The main strengths of our study are its population-based nature and the large sample size of twin pregnancies. A Swedish national registry study reported that women with pregravid NAFLD had a 2.78-fold risk of GDM in singleton pregnancy45. However, the study did not evaluate any association between pregravid NAFLD and GDM + IT, nor in particular, the association in twin pregnancies. This study is the first study to demonstrate the correlation between pregravid liver enzyme levels and GDM + IT in a subsequent twin pregnancy. The second strength is that the study population consisted primarily of Asian women with twin pregnancies. Although diversity regarding interracial marriages has been increasing in Korea, more than 90% of marriages remain between a Korean man and a Korean woman, and about 7% of marriages are between a Korean man and a foreign woman46. Moreover, more than 80% of the married immigrant women in Korea are from Asian countries, mostly China, Vietnam, and the Philippines46. Women from Asia and those with older age and higher BMI are a known high-risk group for developing T2DM3,25. Therefore, identification of a significant risk factor in this high-risk group may be important. Lastly, another strength is that we performed subgroup analyses based on the important confounding variables of pregravid maternal BMI and MetS. Elevated levels of both enzymes, GGT and ALT, prior to pregnancy, were associated with GDM + IT, not only in women with pregravid obesity or MetS, but also in women without pregravid obesity or MetS.

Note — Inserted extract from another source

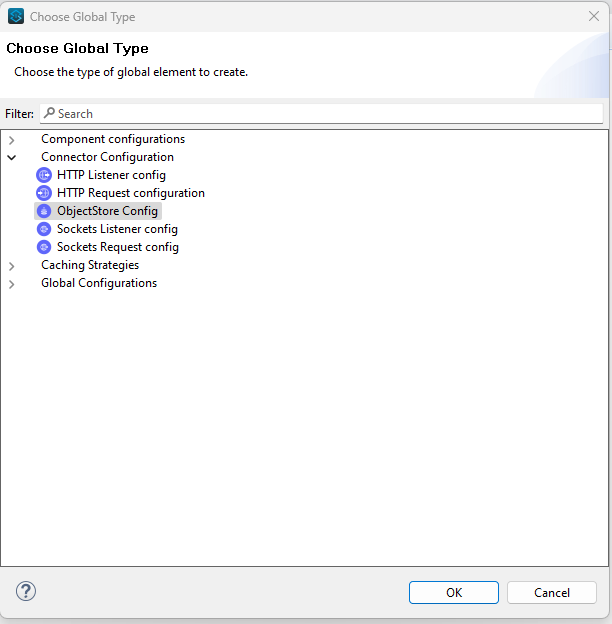Expand the Component configurations node
This screenshot has width=612, height=624.
[x=12, y=140]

Over recent decades, the prevalence of GDM has increased due to demographic changes in pregnant women such as older age, obesity, and MetS, making the disease an urgent concern worldwide47. From a public health point of view, the increased prevalence of GDM could contribute to the growing global health burden of obesity and T2DM. The risk of LGA neonates in GDM pregnancies, more likely in twin GDM pregnancies, may contribute to the bigger burden of obesity, MetS, GDM, and T2DM in the next generation.

Conclusion

Women with high levels of pregravid GGT and ALT need to recognize their increased risk of GDM+IT, regardless of pregravid obesity or MetS, when they get pregnant twin. Endocrinologists need to consider and explain the risk of GDM+IT in women with elevated pregravid liver enzyme levels, when they counsel the number of transferring embryo and ART. Because GDM+IT is strongly associated with the future risk of T2DM, obstetricians need to monitor weight gain, liver enzyme levels, and development of GDM+IT, during pregnancy and provide education about postpartum weight control and glucose test, in twin pregnant women with high levels of pregravid liver enzymes.